### Try it
Using the data that follows, return exactly the lines from the one that contains "Refreshments & Catering (525, 108)" through the one that contains "Tech & Gadgets (406, 108)", ends included.

-- Exercise material follows --

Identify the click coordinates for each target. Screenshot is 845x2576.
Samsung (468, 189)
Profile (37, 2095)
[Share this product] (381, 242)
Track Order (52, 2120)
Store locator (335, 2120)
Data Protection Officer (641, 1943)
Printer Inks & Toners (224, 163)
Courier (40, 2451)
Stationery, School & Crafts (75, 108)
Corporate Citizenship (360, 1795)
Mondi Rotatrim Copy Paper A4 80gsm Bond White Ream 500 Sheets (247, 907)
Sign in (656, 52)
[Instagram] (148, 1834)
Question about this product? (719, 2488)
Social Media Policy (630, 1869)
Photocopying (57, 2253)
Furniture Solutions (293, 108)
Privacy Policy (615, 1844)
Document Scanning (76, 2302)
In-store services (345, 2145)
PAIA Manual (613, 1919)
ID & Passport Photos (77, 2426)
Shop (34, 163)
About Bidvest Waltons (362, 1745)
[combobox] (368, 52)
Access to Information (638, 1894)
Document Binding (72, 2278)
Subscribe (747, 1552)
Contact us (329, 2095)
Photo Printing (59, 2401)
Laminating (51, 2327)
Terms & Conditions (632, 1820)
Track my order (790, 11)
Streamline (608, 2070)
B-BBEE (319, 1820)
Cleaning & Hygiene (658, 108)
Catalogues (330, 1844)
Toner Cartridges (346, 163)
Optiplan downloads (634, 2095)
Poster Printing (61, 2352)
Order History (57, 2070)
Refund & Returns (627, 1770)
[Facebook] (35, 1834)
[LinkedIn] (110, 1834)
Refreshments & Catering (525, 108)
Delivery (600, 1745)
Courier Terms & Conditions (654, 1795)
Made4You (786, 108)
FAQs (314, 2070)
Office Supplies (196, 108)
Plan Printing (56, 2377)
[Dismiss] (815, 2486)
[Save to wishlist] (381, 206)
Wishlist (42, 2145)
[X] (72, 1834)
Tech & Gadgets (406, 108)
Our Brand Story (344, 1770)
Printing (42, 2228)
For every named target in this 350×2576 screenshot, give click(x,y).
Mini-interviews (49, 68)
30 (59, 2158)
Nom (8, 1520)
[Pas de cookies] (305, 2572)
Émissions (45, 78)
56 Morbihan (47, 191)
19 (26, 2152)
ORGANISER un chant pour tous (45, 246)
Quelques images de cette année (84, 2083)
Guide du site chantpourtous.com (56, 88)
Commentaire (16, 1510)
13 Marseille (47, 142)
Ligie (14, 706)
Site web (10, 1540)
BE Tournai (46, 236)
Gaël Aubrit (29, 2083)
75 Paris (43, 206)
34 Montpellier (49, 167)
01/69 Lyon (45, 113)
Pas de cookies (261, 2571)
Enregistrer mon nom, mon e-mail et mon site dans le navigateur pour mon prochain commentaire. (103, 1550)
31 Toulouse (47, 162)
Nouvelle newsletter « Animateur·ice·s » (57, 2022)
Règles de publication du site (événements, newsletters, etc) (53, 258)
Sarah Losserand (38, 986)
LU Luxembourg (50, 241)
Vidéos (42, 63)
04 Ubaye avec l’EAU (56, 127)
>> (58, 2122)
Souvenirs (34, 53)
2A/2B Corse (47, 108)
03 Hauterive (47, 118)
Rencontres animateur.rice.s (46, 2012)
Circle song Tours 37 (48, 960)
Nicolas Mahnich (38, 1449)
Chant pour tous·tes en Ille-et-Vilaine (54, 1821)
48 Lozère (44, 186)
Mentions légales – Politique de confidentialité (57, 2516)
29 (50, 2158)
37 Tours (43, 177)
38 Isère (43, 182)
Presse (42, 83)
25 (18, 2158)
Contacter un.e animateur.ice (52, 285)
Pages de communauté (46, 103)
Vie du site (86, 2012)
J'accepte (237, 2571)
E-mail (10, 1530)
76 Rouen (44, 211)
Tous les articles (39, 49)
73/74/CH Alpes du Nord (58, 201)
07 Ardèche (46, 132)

-- Exercise material concluded --

### Result
Refreshments & Catering (525, 108)
Delivery (600, 1745)
Courier Terms & Conditions (654, 1795)
Made4You (786, 108)
FAQs (314, 2070)
Office Supplies (196, 108)
Plan Printing (56, 2377)
[Dismiss] (815, 2486)
[Save to wishlist] (381, 206)
Wishlist (42, 2145)
[X] (72, 1834)
Tech & Gadgets (406, 108)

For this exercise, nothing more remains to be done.